Hoe ben je bij NIRAS terechtgekomen?
“Ik werkte als onderzoeker aan de UGent toen ik eind 1999 een jobadvertentie van NIRAS tegenkwam in de krant. Die sprak me meteen aan door de grote maatschappelijke relevantie van de job: bij NIRAS zou ik mijn expertise kunnen inzetten om oplossingen uit te denken voor het radioactieve afval in ons land. Ik schreef me in voor de sollicitatieprocedure en enkele maanden later kon ik aan de slag als veiligheidsingenieur.”
Wat houdt je job precies in?
“Ik volg vooral het laatste wetenschappelijke onderzoek op rond het langetermijnbeheer van radioactief afval.

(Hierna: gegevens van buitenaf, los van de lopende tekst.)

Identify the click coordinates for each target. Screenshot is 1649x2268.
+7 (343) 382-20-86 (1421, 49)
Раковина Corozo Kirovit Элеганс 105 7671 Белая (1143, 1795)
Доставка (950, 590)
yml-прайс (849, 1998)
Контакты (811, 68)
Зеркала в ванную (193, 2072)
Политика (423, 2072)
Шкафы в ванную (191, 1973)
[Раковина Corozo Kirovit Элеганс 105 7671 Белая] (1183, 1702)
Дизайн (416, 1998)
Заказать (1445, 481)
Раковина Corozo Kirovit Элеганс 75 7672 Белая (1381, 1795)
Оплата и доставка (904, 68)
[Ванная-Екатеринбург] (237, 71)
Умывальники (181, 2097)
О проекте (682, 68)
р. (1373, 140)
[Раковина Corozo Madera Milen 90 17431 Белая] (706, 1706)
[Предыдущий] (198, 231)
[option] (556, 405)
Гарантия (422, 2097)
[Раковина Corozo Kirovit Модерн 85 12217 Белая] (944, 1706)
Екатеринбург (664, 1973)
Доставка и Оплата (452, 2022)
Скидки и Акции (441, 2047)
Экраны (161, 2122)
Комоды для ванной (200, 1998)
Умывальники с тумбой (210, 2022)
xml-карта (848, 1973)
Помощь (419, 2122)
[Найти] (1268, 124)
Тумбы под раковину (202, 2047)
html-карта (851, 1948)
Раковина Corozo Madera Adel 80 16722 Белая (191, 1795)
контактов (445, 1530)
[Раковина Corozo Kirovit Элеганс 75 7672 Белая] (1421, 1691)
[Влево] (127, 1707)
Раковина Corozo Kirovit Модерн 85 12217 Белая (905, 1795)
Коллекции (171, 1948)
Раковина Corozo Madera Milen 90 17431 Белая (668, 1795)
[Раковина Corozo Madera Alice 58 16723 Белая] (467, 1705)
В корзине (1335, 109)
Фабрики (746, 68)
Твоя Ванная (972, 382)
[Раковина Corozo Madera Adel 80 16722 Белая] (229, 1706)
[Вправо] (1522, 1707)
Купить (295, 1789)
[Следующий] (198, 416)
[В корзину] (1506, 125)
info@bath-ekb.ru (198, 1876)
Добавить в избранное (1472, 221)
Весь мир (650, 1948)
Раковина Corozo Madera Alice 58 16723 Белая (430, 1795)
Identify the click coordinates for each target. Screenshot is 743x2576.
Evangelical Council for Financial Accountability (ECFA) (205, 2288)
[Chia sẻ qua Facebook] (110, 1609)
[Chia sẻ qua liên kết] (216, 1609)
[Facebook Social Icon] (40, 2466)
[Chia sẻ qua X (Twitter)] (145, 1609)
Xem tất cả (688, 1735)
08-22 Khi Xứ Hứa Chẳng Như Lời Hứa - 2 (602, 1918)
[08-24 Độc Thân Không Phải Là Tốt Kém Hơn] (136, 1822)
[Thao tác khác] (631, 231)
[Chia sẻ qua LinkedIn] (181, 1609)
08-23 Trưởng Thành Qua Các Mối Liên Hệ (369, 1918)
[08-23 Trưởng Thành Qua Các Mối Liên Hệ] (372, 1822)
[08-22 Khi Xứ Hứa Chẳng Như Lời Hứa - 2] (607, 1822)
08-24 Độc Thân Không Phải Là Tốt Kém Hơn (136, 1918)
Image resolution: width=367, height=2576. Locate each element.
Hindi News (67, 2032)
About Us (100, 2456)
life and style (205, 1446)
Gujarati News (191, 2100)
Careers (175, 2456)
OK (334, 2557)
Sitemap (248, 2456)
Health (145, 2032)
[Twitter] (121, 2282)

In het begin van mijn loopbaan was ik betrokken bij de veiligheidsstudies naar de berging van de twee soorten afval. Zowel het onderzoek naar hoogactief en/of langlevend afval als dat naar laag- en middelactief kortlevend afval volgde ik op de voet. Enkele jaren later ging ik met een aantal collega’s voltijds werken op het oppervlaktebergingsproject.”
“Ons team is verantwoordelijk voor het veiligheidsdossier. Dat beschrijft alle wetenschappelijke argumenten die de veiligheid van de oppervlaktebergingsinstallatie aantonen op korte en lange termijn. In 2013 dienden we het dossier een eerste keer in bij het Federaal Agentschap voor Nucleaire Controle (FANC). Dat gebeurde als onderdeel van de aanvraag van de nucleaire vergunning die NIRAS nodig heeft om de berging te bouwen en daarna te exploiteren. Het betekende de start van een uitgebreide procedure.”